CINISI (PA) – Si faceva passare per un Carabiniere per raggirare e derubare gli anziani, ma la sua fuga all’estero è durata pochissimo. Nella serata di ieri, 7 agosto, i Carabinieri hanno arrestato all’aeroporto “Falcone-Borsellino” di Cinisi un 38enne catanese, accusato di truffa aggravata in concorso ai danni di due persone anziane.
L’uomo, già noto alle forze dell’ordine, era destinatario di un’ordinanza di custodia cautelare in carcere emessa dal G.I.P. del Tribunale di Barcellona Pozzo di Gotto (ME).
Le truffe nel Messinese
Le indagini, condotte dai Carabinieri delle Stazioni di Montalbano Elicona e Terme Vigliatore con il supporto dei colleghi della Compagnia di Carini, sono scattate a seguito di due specifici episodi avvenuti lo scorso aprile nei comuni del Messinese:
- 27 aprile 2026: Prima truffa messa a segno a Montalbano Elicona.
- 30 aprile 2026: Secondo colpo contestato a Terme Vigliatore.
In entrambi i casi, l’indagato avrebbe utilizzato il famigerato metodo del “sedicente Carabiniere”, approfittando della buona fede e della vulnerabilità delle vittime per farsi consegnare denaro o preziosi.
La fuga e l’arresto in pista
Rendosi conto di avere i militari alle calcagna, il 38enne si era reso irreperibile dallo scorso 4 agosto, riuscendo a scappare in Spagna. Gli investigatori dell’Arma, tuttavia, non hanno mai perso le sue tracce, monitorandone costantemente i movimenti oltreconfine.
La trappola è scattata appena l’uomo ha rimesso piede in Italia: appena sbarcato da un volo di linea proveniente da Madrid, ha trovato ad attenderlo i Carabinieri che lo hanno ammanettato direttamente nello scalo palermitano.

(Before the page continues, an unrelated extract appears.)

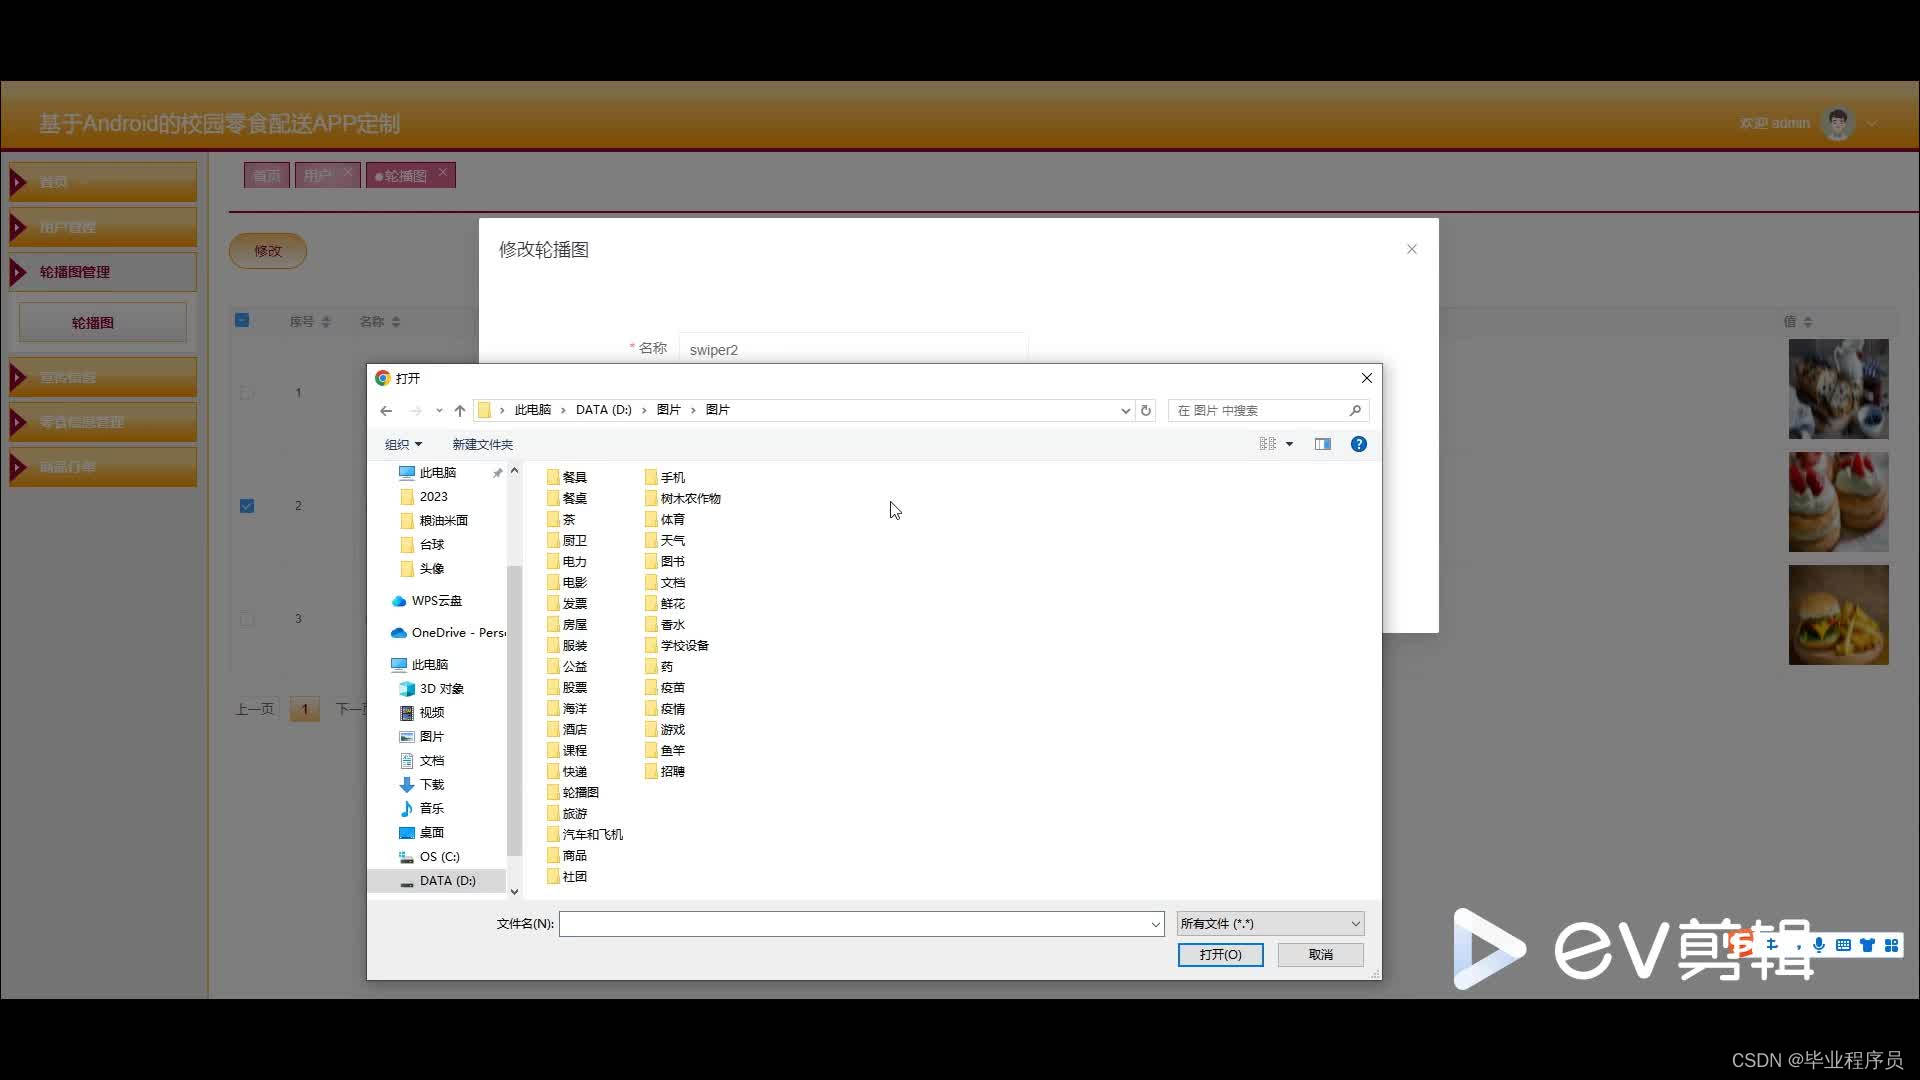Viewport: 1920px width, 1080px height.
Task: Click the 文件名 input field
Action: (x=855, y=924)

Il trasferimento in carcere
Dopo le formalità di rito, l’uomo è stato condotto presso la Casa Circondariale di Palermo, dove rimarrà a disposizione dell’Autorità Giudiziaria. L’operazione rientra nel più ampio piano di prevenzione e contrasto dell’Arma dei Carabinieri contro i reati ai danni di soggetti vulnerabili.